Objectives Even though multiple sclerosis (MS) and HIV infection are well-documented conditions in clinical medicine, there is only a single case report of a patient with MS and HIV treated with HIV antiretroviral therapies. In this report, the patient's MS symptoms resolved completely after starting combination antiretroviral therapy and remain subsided for more than 12 years. Authors hypothesised that because the pathogenesis of MS has been linked to human endogenous retroviruses, antiretroviral therapy for HIV may be coincidentally treating or preventing progression of MS. This led researchers from Denmark to conduct an epidemiological study on the incidence of MS in a newly diagnosed HIV population (5018 HIV cases compared with 50 149 controls followed for 31 875 and 393 871 person-years, respectively).
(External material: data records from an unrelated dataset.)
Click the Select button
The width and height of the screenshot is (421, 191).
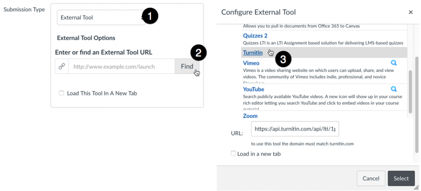[401, 178]
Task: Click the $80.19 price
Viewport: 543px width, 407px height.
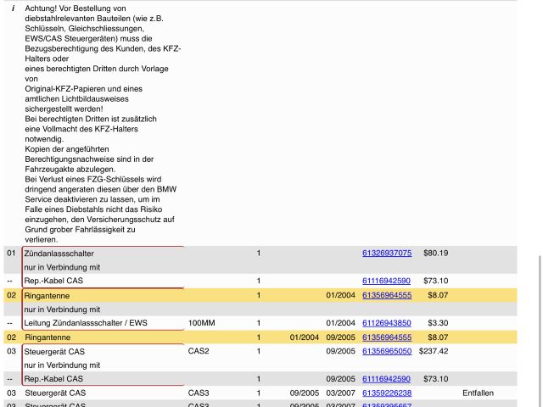Action: point(435,253)
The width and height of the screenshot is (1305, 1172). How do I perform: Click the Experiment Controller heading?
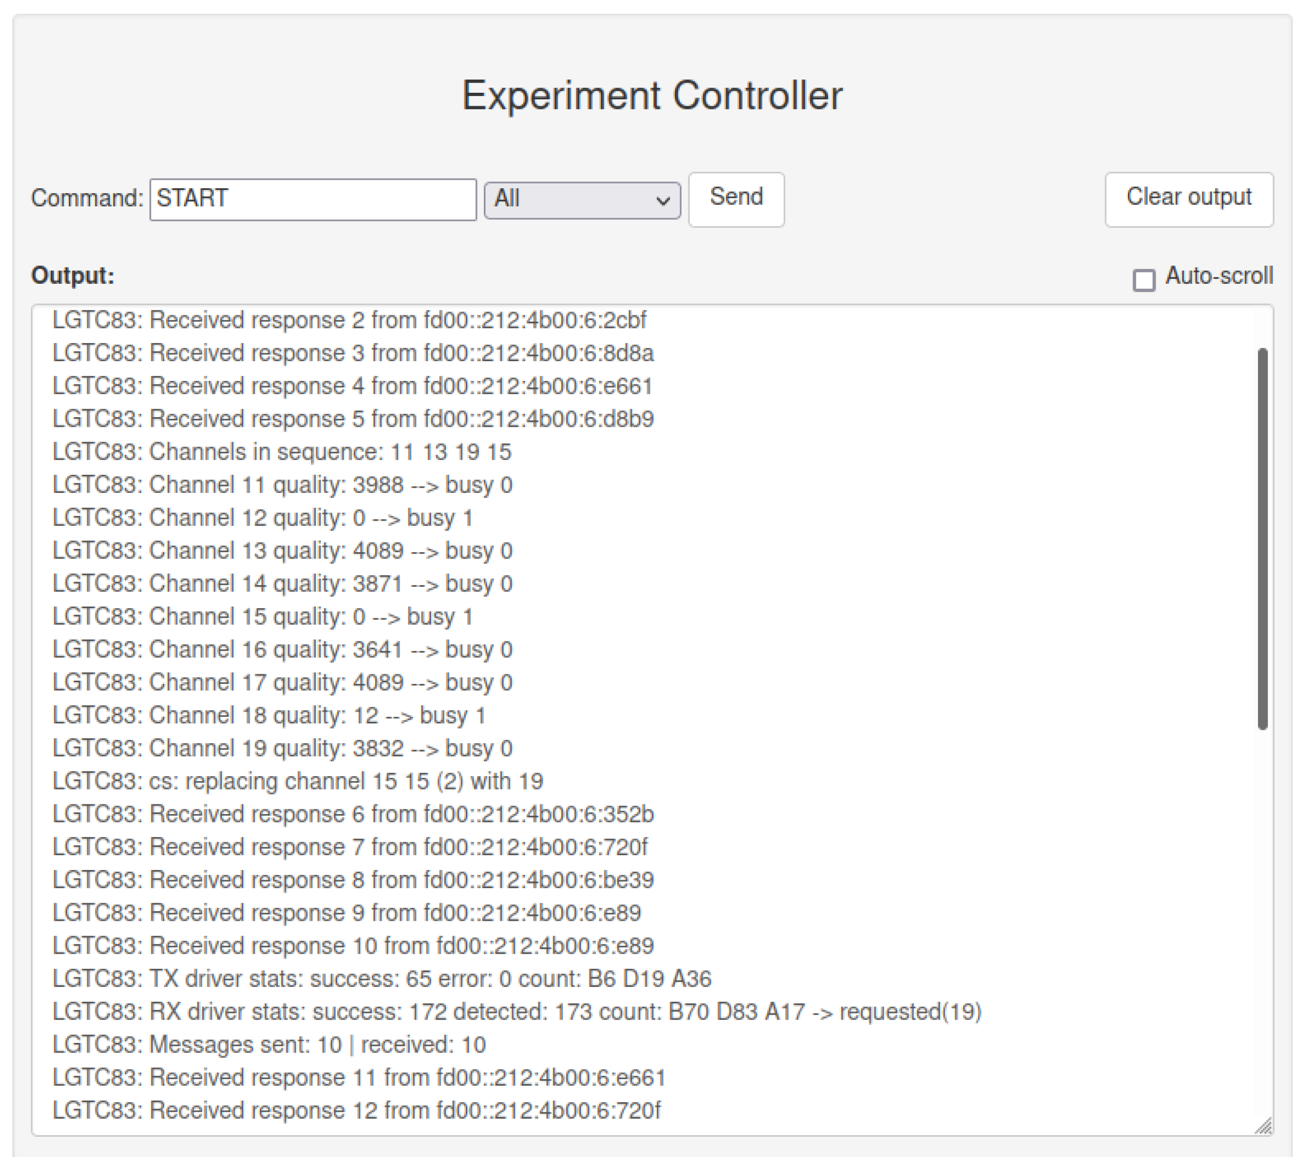point(652,96)
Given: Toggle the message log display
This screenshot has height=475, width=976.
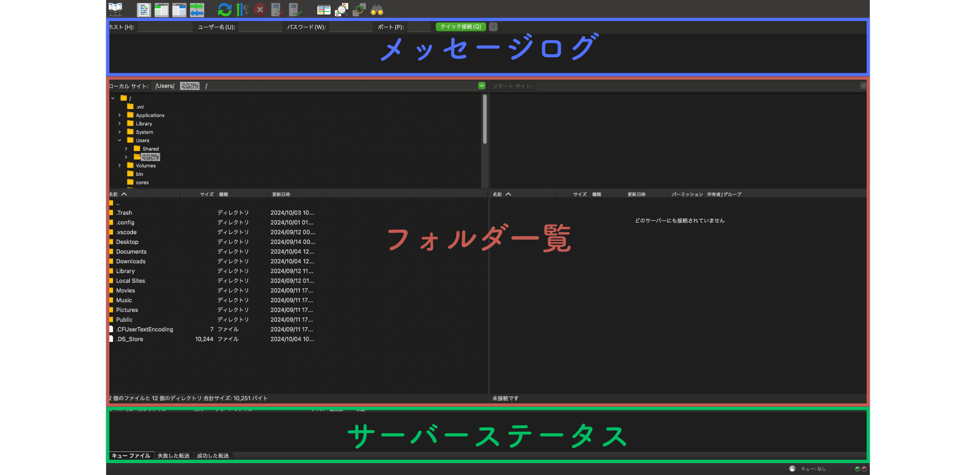Looking at the screenshot, I should point(144,9).
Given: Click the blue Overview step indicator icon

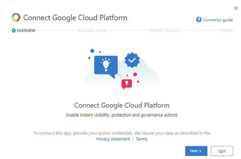Looking at the screenshot, I should (x=14, y=30).
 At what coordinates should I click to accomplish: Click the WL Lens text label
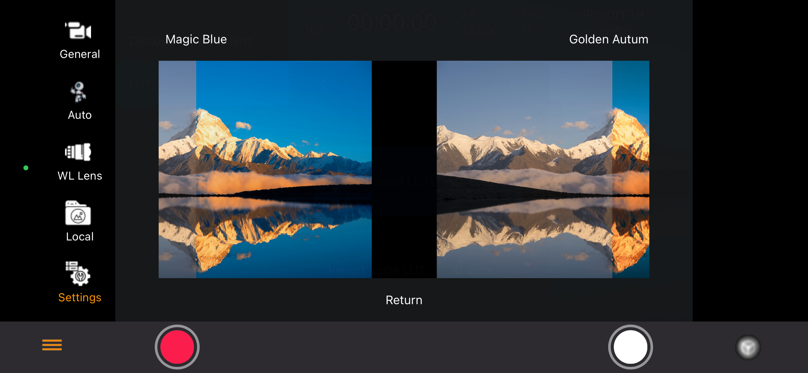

The incidence rate ratio for an HIV patient acquiring MS was low at 0.3 (95% CI 0.04 to 2.20) but did not reach statistical significance possibly due to the relatively small numbers in both groups. Our study was designed to further investigate the possible association between HIV and MS.

Methods We conducted a comparative cohort study accessing one of the world’s largest linked medical data sets with a cohort of 21 207 HIV-positive patients and 5 298 496 controls stratified by age, sex, year of first hospital admission, region of residence and socioeconomic status and ‘followed up’ by record linkage.

Results Overall, the rate ratio of developing MS in people with HIV, relative to those without HIV, was 0.38 (95% CI 0.15 to 0.79).

Conclusions HIV infection is associated with a significantly decreased risk of developing MS. Mechanisms of this observed possibly protective association may include immunosuppression induced by chronic HIV infection and antiretroviral medications.


This report is the largest record linkage study undertaken to investigate a possible association between HIV and MS. Our investigation revealed that having HIV, and presumptively being on HAART, provided a significant and potentially protective effect in relation to the risk of development of MS. The magnitude of this effect (>60%) is at the highest level of any prognostic risk factor investigated to date. Nonetheless, there are inevitable methodological uncertainties in our study design and our findings should be regarded as speculative rather than definitive. We have had to make reasonable assumptions about the likelihood of our exposed HIV cohort being treated with cART during the period of observation. Further consideration may also be warranted on conducting other proof-of-concept studies on using antiretroviral drugs in patients with different types of MS. The first clinical study with Raltegravir in patients with relapsing remitting MS is already recruiting in the UK.20 Further investigation of our finding has the potential, after more than 170 years since MS was first described by Jean-Martin Charcot, to help reveal the aetiology of MS.